If we go a step further, we can see that learning is based on different attention capacities, active involvement (effort, emotional regulation, etc.), evaluation capacities (comparing, understanding a “mistake”, etc.) and the automation that enables us to “play” with ease.

Since you work in the nursery with a team made up of nursery assistants, educators and a psychologist, what feedback do these professionals have from the field and how do they identify the impact of your work on a day-to-day basis?
We have 2 musicians (viola and harp) who alternate weekly sessions for 0-3 year olds, divided into one group of 0-1 year olds and two groups of 1-3 year olds. During each 30′ session, we play different music and sing nursery rhymes. Sometimes the older children come along to touch the instrument and play. Here’s what the team had to say:
“It’s really a moment out of time when everyone (children and adults) is available: there’s more contact with the babies, who are more relaxed. The staff can observe and appreciate this. It’s a special moment for the children. The regularity of the visits also creates a bond, anchors them and gives them confidence. It’s a break from the group rhythm, allowing the little ones to connect with their own intimacy. It’s a real moment of self-discovery, with a close connection to themselves and their emotions. Children can discover and experience an intimate dimension that is essential, and welcome their emotional dimension. This suspended moment allows them to stop doing what their bodies tell them to do and listen to the music. For example, when they are feverish, they stop grumbling, they know how to wait for their meal, the various cries of infants subside… It’s as if the music were a “band-aid”, allowing them to “contain” themselves, while at the same time enveloping them pleasantly.
It’s a suspended time for each group, where there’s both individual listening and a dynamic TOGETHER.
Toddlers have an incredible attention span throughout the session. They are seated in an arc, like at a show, and this is already an anchor. It’s a special time, because even children with high blood pressure can be fully captured. The music encourages listening, bonding, chirping… They try out their voices. As soon as the music stops, some of them grumble and fidget until the music starts again. After the music, the meal is more peaceful… Those who are hungry wait more calmly.
For the older children, the music gives them a calm, soothing moment when they can rest, or sometimes gets them to engage in more motor skills.
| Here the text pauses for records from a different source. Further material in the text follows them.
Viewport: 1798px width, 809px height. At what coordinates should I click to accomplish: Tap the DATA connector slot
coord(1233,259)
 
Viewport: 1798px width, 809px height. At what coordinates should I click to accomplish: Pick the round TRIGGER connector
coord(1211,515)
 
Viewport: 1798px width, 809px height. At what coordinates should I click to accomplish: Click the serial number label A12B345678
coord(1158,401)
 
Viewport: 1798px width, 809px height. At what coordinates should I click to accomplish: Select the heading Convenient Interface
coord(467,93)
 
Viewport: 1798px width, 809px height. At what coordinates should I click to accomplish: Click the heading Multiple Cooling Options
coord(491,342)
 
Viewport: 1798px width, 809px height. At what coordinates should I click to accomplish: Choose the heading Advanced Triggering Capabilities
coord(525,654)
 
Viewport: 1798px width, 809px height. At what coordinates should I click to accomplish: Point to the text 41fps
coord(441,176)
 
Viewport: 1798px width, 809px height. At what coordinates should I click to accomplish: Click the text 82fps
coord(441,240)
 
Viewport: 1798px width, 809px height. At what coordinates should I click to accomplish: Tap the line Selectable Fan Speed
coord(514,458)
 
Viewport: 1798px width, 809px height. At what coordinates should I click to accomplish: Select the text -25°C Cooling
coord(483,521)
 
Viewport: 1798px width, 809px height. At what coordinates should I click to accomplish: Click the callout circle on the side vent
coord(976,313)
Nursery rhymes stimulate their language, singing and memory enormously… It’s all about daring to sing, daring to let your voice be heard, recognising a familiar tune, clapping your hands, sometimes dancing, touching the instrument calmly, taking turns, feeling the vibration and welcoming it… They gradually gain confidence and let themselves be touched.
There was a painting workshop with music, and it seemed that the children were much more “concentrated”: the paint was more colourful, and the paper filled in more harmoniously.
There was also an extension of calm beyond the musical moment. Mealtimes seemed calmer after the sessions”

It was also noted that our face-to-face musical interventions had a greater effect than listening to a CD… because of the timbre of the instruments played live, the musical energy of the moment, the contact with us, our looks, our voice..
And to complete the picture, here’s a comment from the psychologist who recounts what she saw during the sessions. “Nicolas (first name changed), a baby of a few months old, seemed “inaccessible” in the relationship, not letting himself go. The musical moments gradually enabled him to gain confidence, to evolve and finally to be himself in a relationship, by allowing himself to let go and daring contact. Music allows him to feel things, to really enter into a relationship, and to be accessible”
These sessions make a real difference to the development of these babies in this nursery, and have become a must for everyone involved.
Music does have the virtue of softening the blow, and brings a little harmony to everyone!